A quantum-enhanced support vector machine for galaxy classification

TL;DR

This paper introduces a quantum-enhanced support vector machine for galaxy classification, demonstrating comparable performance to classical methods and exploring the potential for quantum advantage in astronomical data analysis.

Contribution

It presents a novel quantum SVM algorithm for galaxy morphology classification and evaluates its performance against classical algorithms using simulated and real quantum devices.

Findings

Quantum SVM achieves similar ROC AUC to classical SVM on galaxy data.

Quantum device performance aligns with simulations for small datasets.

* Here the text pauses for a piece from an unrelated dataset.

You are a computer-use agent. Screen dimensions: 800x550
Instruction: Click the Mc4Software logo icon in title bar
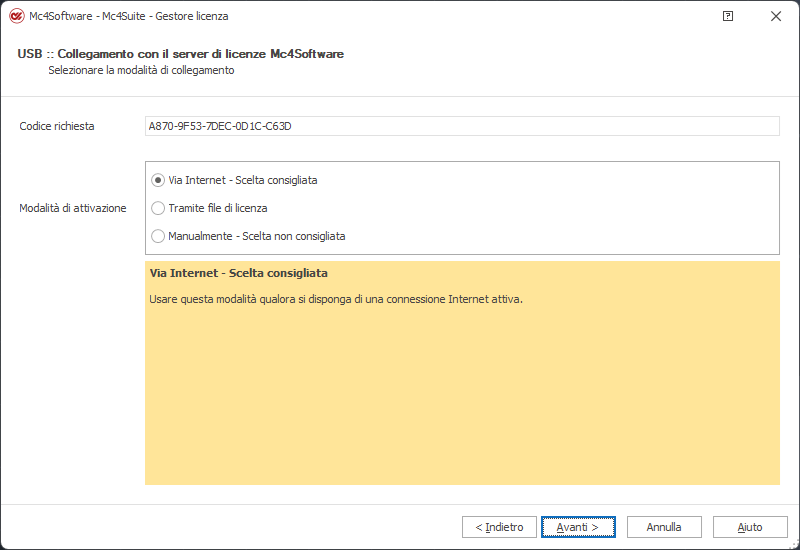[x=16, y=16]
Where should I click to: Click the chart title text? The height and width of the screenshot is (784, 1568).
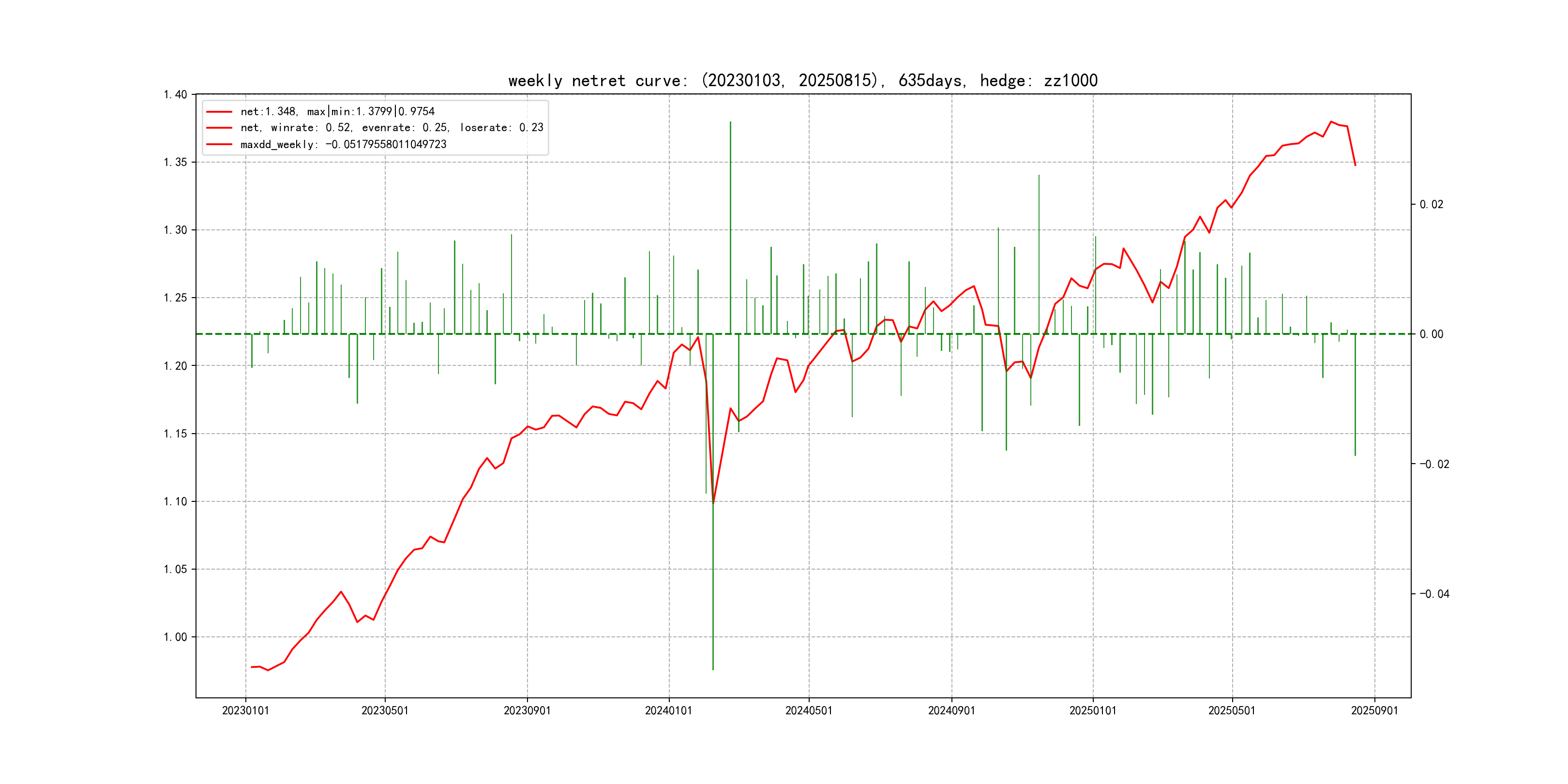802,80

A necessary condition for quantum advantage in this context is discussed.

Abstract

Galaxy morphology, a key tracer of the evolution of a galaxy's physical structure, has motivated extensive research on machine learning techniques for efficient and accurate galaxy classification. The emergence of quantum computers has generated optimism about the potential for significantly improving the accuracy of such classifications by leveraging the large dimensionality of quantum Hilbert space. This paper presents a quantum-enhanced support vector machine algorithm for classifying galaxies based on their morphology. The algorithm requires the computation of a kernel matrix, a task that is performed on a simulated quantum computer using a quantum circuit conjectured to be intractable on classical computers. The result shows similar performance between classical and quantum-enhanced support vector machine algorithms. For a training size of $40$k, the receiver operating characteristic curve for differentiating ellipticals and spirals has an under-curve area (ROC AUC) of $0.946\pm 0.005$ for both classical and quantum-enhanced algorithms. Additionally, we demonstrate for a small dataset that the performance of a noise-mitigated quantum SVM algorithm on a quantum device is in agreement with simulation. Finally, a necessary condition for achieving a potential quantum advantage is presented. This investigation is among the very first applications of quantum machine learning in astronomy and highlights their potential for further application in this field.